━━ WORKING DATA
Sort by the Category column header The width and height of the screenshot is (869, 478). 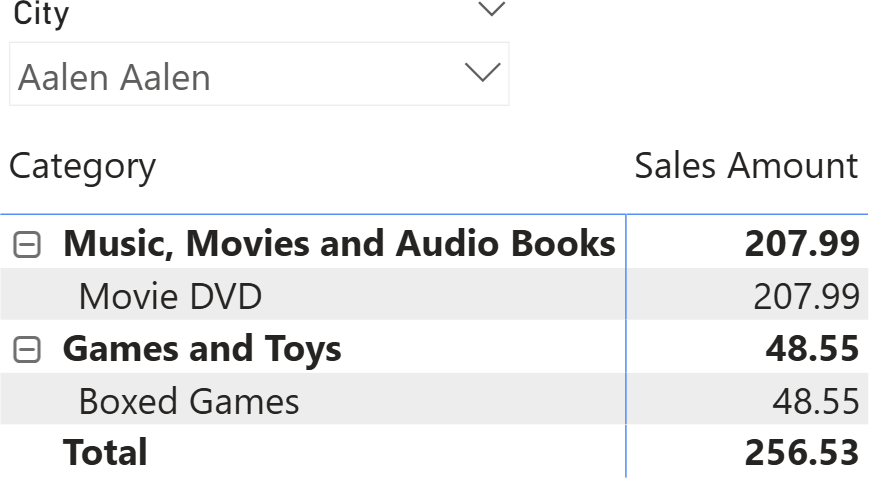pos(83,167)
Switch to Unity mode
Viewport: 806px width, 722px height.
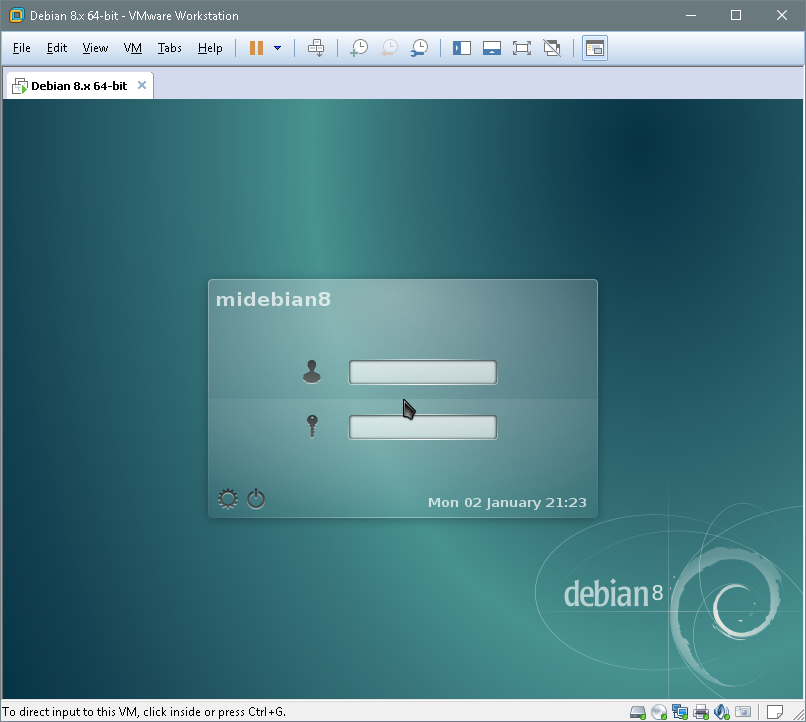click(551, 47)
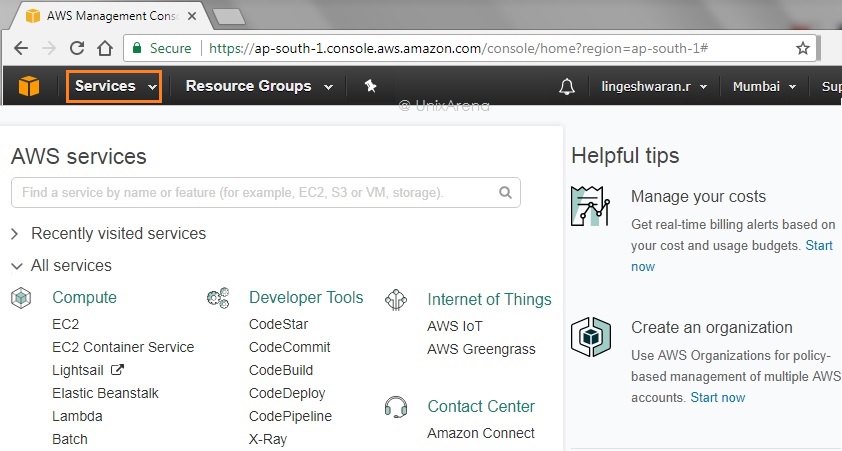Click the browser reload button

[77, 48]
━━━━
WORK TO COMPLETE:
Express the lines of the items above, from the line containing "Switch to Unity mode" through the end of the items, as a Markdown table with the columns Row and Line, skipping blank lines. Leave the pictures out of your answer.

WRITTEN SOLUTION:
| Row | Line |
|---|---|
| 1 | Switch to Unity mode |
| 2 | Viewport: 806px width, 722px height. |
| 3 | click(551, 47) |
| 4 | Click the browser reload button |
| 5 | [77, 48] |